O filme e o livro “Wonder”, é uma resposta ao mundo da perfeição. Dos comerciais de margarina. Dos programas de televisão que impõem vários padrões que a sociedade deve ser. Se Palacio escutasse a música da Pitty, Admirável Chip Novo, ela iria ver que tem também a ver. Sendo um mundo governado pela a esquerda, pela a direita, não importa. A padronização estética sempre vai ser um condicionamento humano, dominar os seus desejos, dominar os seus gostos, dominar os seus impulsos. Desde a idade média, já se faziam isso e gostaram. Outra coisa que a escritora coloca, Via encontra um namorado negro, o negro intelectual, amante de violino. Lá nos Estados Unidos, é uma acentuado esse preconceito, mais do que aqui.
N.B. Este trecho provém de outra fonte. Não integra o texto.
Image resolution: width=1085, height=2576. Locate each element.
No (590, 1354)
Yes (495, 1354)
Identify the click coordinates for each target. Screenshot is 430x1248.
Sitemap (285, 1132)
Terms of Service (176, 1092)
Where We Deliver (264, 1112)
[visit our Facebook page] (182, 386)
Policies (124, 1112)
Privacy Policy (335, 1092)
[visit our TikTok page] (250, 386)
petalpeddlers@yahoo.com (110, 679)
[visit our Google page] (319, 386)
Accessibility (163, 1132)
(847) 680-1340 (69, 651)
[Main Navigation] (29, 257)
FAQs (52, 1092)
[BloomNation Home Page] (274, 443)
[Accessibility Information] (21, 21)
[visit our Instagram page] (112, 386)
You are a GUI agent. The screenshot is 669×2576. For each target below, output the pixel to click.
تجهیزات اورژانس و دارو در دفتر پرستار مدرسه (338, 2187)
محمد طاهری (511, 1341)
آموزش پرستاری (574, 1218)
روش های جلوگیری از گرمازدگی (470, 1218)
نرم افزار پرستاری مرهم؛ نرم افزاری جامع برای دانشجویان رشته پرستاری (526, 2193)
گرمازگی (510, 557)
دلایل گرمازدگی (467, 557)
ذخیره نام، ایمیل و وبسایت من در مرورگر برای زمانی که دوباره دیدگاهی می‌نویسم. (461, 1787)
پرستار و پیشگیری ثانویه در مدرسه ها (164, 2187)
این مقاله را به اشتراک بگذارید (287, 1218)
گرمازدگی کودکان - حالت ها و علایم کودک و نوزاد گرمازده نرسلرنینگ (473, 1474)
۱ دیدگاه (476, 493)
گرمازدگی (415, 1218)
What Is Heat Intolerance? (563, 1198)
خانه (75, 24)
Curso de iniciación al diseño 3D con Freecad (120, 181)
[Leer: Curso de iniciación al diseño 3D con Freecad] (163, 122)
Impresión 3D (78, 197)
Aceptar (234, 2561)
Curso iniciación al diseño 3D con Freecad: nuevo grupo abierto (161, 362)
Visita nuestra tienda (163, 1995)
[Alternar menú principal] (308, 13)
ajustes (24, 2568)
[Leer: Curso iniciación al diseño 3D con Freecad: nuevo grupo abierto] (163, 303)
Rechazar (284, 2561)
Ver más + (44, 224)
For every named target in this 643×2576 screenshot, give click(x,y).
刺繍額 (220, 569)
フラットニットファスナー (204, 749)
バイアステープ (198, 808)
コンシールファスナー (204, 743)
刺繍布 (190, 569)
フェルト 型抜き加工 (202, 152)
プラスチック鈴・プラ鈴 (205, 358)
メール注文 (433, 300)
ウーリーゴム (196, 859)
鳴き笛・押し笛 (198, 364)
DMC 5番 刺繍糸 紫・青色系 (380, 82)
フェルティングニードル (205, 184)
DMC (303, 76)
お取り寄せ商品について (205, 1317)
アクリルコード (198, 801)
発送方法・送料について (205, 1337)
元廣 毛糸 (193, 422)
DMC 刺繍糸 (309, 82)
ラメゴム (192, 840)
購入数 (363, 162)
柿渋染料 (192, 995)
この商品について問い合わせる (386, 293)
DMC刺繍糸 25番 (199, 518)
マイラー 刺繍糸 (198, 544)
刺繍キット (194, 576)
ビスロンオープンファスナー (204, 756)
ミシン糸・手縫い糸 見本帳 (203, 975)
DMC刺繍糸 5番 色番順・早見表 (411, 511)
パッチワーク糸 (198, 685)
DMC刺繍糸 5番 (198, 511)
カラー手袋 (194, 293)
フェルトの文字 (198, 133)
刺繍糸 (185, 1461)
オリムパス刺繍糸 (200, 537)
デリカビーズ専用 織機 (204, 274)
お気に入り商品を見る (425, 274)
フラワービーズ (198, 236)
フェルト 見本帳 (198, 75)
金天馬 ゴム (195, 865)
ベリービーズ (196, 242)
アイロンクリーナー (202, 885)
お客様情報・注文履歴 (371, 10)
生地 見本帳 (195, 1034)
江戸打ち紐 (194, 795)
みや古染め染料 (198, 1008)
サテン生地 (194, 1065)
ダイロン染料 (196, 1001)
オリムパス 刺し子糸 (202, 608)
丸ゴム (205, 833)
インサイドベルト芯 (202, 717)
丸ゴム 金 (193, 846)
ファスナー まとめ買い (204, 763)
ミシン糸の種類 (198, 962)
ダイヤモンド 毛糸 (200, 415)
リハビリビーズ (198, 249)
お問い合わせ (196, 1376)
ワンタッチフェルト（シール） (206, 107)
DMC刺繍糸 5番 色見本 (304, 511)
Enfim, o filme não foge muito do livro que eu recomendo (não li as continuações). Só vamos mudar isso por meio da educação, mas não a escolar que constrói o ser humano social, mas a educação familiar. Mostra aos mais jovens que o Auggie, mesmo com aquela aparência, ele é um menino como os outros. Um menino que gosta de Star Wars. Um menino que não quer ser exemplo de nada, só quer ter amigos e curtir com os amigos. Desconstrói a ideia do “exemplo de superação” – que os estudanenses já superaram – que é, pelo menos aqui no Brasil, uma ideia predominante. Bom filme, bom entretenimento, boa interpretação dos atores.